Increasing Throughput with Automated Liquid Handling

  • Direct Dilution Strategies

    Toby Winchester, an application consultant for Titian Software, discussed his firm’s Mosaic Sample Management Software suite, which can be integrated both with standalone instruments and with integrated systems such as the Labcyte® POD™ (an automated plate handler), according to Winchester, who discussed the pros and cons of these various integration approaches (such as time to develop the software versus expertise necessary to run the process).

    In particular, he noted that Mosaic offers the options of offline and online full integration—depending on the variability of the processes being controlled.

    Offline integration is ideal for processes that are subject to frequent change (such as in an assay development environment), whereas online full integration is ideal for more developed processes not needing as high an expertise to run (as in support of safety studies). Online integration is also appropriate for processes that support more complex platforms such as Agilent’s BioCels.

    With Mosaic, a workflow is requested and machine control scripts and commands are automatically generated, so the setup of each run takes just moments. Mosaic interfaces with the liquid handlers to obtain feedback about run results, and automatically records information about inventory changes and workflow progress.

    Winchester went on to describe recent progress that has been made in addressing the complexities of modelling the dose-response fulfillment of the Echo® dispensers from Labcyte. These acoustic dispensers allow the dispensing of small volumes, down to 2.5 nL, that permit direct dilution, rather than serial dilution, to be used to develop dose-response curves. This permits error rates to be reduced to as low as 1.0% to 1.5% compared to the multiples of 10% per dispense step typically obtained for serial dilution approaches.

    However, the Echo instruments do not have the dynamic range (typically 6 logs) required by researchers using dose response to determine IC50 (half maximal inhibitory concentration) in drug discovery. Consequently, the Echo liquid handlers require the use of an intermediate plate in order to achieve the required dynamic range.

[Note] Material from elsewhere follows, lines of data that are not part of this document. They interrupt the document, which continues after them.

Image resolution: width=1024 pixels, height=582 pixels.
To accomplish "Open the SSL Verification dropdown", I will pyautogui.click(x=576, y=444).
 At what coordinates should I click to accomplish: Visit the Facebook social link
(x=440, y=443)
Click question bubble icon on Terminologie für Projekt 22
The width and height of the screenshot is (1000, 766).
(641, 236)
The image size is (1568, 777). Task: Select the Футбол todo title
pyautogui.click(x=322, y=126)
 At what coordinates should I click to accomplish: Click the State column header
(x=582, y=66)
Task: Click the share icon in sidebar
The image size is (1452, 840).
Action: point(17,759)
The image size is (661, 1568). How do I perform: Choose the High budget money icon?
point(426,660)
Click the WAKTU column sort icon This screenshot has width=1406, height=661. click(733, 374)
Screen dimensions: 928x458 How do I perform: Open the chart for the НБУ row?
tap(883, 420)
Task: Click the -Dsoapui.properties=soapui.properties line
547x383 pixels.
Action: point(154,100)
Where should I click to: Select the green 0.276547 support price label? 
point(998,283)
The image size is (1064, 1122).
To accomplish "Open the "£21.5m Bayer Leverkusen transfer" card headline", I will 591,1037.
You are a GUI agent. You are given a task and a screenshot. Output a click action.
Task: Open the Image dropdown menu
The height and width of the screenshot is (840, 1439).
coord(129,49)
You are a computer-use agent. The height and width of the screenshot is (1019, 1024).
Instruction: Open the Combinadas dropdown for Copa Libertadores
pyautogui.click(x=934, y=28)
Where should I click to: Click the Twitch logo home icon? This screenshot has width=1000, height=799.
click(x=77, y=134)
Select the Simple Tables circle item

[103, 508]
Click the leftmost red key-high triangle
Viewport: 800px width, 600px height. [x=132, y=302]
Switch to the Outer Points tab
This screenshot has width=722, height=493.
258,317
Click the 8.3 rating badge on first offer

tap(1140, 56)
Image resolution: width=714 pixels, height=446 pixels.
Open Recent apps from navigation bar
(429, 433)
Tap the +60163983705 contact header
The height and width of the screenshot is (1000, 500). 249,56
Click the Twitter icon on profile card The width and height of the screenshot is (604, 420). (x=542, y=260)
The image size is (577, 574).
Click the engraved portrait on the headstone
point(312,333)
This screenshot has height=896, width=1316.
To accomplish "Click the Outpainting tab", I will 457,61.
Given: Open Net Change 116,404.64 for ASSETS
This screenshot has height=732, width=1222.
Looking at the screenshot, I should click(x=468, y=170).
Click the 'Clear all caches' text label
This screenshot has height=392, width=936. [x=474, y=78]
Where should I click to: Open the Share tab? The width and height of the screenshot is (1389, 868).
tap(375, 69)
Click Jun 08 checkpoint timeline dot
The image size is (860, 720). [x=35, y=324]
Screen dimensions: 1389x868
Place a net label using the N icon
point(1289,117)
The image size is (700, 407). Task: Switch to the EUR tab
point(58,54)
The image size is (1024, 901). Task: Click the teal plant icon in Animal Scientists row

The handling of this intermediate plate has been problematic in optimizing a Mosaic solution for these instruments.

    Winchester said that Titian has developed multiple solutions to manage the workflow and inventory, including the tracking of the intermediate plates, in order to drive improvements and workflow efficiencies in its customers’ substance management groups. He noted that the Mosaic Software notices and records when the Echo instrument cannot dispense a physical sample issue, such as precipitates. (See sidebar on previous page for information on Labcyte’s own new software for Echo liquid handlers.)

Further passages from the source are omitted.